__Excerpted passage__.

◆ ◆ ◆ ◆

To Bodmin Gaol - just visiting!
On a bright autumnal day, we (Trailblazers) crossed Bodmin Moor (today with a rare sunny smile on her face) to visit the still forbidding edifice of Bodmin’s former gaol.
Passing through the imposing entrance to the onetime prison, we were greeted by Bex, who was to be our guide on a historical journey from the 1700s to the beginning of the twentieth century, discovering along the way the realities of incarceration resulting from the justice and penal systems of the Georgian and Victorian periods.
The ‘Dark Walk’ is, if you’ll forgive the pun, a captivating experience; an experience in which one is immersed in a gruesome history.
The walk uses theatrical effects and state-of-the-art cinematic technology that allows us to travel back to Cornwall’s murky past – from the crimes to the courthouse and thence to the punishments that were meted out as part of the penal servitude of the times.
Punishments were harsh: from the monotonous hours spent on the treadmill (during a gruelling eight-hour shift on this machine devised by Sir William Cubitt, a prisoner would climb the equivalent of 2,400 metres), the crank, shot drill and picking oakum to, for more serious infractions of the rules, whipping and birching. All these ‘measures’ were intended to have been deterrents to reoffending, but, alas, they didn’t take account of the circumstances that may have led to the offending in the first place, such as poverty and its attendant scourges.

◆ ◆ ◆ ◆

__Information supplied__.
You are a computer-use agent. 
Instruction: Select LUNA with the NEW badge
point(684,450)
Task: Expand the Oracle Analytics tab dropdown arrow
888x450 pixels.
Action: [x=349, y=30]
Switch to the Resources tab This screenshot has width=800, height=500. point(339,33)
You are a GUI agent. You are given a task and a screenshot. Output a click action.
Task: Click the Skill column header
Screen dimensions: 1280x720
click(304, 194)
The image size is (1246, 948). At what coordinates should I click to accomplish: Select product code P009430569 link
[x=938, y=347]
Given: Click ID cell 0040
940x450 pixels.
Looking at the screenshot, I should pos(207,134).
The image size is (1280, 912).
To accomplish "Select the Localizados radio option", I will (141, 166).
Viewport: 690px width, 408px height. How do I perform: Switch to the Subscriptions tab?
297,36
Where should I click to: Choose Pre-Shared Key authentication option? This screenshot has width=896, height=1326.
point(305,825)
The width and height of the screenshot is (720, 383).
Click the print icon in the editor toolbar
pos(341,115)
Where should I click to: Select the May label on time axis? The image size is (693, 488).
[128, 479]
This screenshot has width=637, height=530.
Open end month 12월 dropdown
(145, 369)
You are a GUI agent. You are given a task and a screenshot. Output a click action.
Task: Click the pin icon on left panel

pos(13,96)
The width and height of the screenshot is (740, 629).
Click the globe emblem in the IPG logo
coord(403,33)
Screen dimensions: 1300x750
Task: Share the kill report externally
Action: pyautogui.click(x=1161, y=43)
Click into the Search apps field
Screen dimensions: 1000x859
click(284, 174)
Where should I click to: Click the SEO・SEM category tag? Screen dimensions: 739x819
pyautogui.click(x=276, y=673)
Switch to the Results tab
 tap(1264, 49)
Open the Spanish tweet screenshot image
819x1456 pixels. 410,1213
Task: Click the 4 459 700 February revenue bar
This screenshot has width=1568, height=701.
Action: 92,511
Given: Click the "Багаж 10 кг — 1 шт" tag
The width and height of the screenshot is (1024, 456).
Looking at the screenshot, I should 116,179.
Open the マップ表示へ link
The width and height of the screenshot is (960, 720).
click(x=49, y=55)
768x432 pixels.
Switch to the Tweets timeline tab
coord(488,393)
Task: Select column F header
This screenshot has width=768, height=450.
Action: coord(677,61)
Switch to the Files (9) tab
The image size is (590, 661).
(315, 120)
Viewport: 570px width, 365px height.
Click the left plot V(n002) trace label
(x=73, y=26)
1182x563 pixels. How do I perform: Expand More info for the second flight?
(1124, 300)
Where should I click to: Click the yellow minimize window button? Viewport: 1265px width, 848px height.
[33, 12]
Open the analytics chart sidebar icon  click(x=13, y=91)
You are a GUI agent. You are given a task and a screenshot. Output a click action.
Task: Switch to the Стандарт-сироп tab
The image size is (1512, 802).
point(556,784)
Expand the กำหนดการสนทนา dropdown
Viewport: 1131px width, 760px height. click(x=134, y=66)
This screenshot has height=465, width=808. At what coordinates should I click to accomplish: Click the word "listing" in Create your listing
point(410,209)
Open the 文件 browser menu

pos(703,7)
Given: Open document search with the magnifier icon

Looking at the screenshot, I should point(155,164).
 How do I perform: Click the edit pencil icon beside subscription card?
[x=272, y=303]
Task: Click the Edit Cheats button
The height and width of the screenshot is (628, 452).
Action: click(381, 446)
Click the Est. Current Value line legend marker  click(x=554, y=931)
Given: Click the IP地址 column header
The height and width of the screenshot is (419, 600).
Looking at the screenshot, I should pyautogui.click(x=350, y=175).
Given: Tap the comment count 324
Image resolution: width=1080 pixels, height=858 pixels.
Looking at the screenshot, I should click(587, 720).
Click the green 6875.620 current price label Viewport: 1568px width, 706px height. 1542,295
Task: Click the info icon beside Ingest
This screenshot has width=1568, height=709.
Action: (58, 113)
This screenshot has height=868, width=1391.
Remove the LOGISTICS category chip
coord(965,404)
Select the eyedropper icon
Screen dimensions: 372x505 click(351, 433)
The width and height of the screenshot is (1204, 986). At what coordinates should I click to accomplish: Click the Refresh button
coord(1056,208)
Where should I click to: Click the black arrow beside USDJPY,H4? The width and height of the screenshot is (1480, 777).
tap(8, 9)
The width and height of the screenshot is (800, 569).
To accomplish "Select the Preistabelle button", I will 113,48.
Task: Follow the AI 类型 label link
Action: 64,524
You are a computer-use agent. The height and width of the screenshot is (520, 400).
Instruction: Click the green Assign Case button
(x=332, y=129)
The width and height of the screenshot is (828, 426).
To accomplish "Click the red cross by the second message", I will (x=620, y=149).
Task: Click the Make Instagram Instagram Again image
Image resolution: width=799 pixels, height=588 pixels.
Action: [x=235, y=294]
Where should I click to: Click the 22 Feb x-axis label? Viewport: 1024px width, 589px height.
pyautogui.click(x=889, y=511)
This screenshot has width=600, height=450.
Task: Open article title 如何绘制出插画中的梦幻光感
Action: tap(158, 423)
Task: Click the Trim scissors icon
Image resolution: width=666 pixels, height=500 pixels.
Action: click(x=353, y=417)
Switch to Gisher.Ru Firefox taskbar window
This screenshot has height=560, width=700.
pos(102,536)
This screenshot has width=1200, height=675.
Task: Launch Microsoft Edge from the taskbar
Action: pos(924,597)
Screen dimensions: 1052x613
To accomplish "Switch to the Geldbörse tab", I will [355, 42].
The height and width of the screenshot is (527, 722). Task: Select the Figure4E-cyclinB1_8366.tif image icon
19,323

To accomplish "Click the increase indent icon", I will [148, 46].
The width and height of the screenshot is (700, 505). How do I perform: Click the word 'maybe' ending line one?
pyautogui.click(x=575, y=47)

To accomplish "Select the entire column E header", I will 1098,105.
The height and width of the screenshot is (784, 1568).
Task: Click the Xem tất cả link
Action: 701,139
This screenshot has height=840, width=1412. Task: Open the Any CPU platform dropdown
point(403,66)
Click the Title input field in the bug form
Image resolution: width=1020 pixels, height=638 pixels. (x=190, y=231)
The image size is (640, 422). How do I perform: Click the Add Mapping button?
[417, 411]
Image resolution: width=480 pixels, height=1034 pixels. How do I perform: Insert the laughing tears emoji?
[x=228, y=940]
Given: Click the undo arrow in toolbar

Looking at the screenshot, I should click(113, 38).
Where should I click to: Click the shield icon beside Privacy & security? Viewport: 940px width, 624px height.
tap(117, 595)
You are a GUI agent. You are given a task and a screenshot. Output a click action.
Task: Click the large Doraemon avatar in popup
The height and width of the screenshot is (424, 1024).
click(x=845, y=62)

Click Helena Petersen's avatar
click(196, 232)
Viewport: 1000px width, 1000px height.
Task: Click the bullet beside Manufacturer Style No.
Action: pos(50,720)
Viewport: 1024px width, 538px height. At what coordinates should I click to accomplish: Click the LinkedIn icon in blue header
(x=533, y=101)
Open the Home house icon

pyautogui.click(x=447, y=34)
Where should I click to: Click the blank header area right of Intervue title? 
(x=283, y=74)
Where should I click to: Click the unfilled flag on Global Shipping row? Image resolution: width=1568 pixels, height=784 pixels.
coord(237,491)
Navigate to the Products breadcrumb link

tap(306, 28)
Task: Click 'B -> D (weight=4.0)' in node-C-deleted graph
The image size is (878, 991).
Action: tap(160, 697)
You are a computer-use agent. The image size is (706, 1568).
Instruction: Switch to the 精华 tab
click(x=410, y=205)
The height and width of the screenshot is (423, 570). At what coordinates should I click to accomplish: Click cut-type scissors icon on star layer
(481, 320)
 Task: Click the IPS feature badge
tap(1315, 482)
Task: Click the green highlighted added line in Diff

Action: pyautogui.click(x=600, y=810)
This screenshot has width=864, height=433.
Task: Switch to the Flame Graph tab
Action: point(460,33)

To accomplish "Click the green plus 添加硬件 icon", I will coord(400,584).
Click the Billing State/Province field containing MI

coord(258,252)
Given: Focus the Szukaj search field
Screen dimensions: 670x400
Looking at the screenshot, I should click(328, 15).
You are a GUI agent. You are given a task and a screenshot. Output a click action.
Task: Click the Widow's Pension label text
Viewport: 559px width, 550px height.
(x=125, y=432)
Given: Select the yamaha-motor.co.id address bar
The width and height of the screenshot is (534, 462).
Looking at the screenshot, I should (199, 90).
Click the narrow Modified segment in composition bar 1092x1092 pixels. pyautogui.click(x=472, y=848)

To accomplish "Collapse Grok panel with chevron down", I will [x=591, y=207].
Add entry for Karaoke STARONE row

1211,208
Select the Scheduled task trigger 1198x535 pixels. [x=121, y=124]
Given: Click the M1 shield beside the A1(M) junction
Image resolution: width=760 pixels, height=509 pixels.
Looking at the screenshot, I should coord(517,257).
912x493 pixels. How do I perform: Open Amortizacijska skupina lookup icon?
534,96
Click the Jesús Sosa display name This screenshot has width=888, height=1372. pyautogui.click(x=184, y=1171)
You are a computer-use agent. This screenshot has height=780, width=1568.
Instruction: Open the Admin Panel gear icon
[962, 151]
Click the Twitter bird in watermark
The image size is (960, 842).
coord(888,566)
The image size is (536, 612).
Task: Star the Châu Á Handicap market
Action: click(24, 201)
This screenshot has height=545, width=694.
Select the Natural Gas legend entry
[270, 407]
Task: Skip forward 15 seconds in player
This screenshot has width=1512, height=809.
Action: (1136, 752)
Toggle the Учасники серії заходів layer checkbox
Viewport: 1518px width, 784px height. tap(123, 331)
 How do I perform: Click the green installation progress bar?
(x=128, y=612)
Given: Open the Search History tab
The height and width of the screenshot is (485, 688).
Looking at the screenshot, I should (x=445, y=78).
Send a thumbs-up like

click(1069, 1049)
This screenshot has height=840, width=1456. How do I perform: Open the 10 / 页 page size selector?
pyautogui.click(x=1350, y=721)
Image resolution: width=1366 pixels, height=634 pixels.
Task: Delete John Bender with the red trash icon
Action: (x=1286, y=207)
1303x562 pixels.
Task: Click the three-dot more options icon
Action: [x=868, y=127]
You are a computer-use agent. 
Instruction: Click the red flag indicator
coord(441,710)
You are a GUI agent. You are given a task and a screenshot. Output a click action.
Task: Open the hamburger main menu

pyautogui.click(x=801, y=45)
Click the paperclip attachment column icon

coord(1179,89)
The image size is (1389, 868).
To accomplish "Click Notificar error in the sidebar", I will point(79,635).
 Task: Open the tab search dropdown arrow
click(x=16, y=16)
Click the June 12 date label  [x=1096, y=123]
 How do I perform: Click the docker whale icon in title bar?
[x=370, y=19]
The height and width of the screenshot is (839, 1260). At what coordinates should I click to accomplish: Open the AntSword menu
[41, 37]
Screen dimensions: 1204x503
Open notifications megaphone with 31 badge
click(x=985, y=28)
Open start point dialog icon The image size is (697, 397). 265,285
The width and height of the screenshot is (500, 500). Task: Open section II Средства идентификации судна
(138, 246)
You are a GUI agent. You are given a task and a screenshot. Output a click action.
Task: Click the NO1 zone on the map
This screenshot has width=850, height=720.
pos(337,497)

◆ ◆ ◆ ◆

__Problem__.
Write out everything in the account of the Bodmin Gaol visit from "Passing through the" down to "and Victorian periods.", word for word. Draw only on the account of the Bodmin Gaol visit and ignore the data.

__Solved problem__.
Passing through the imposing entrance to the onetime prison, we were greeted by Bex, who was to be our guide on a historical journey from the 1700s to the beginning of the twentieth century, discovering along the way the realities of incarceration resulting from the justice and penal systems of the Georgian and Victorian periods.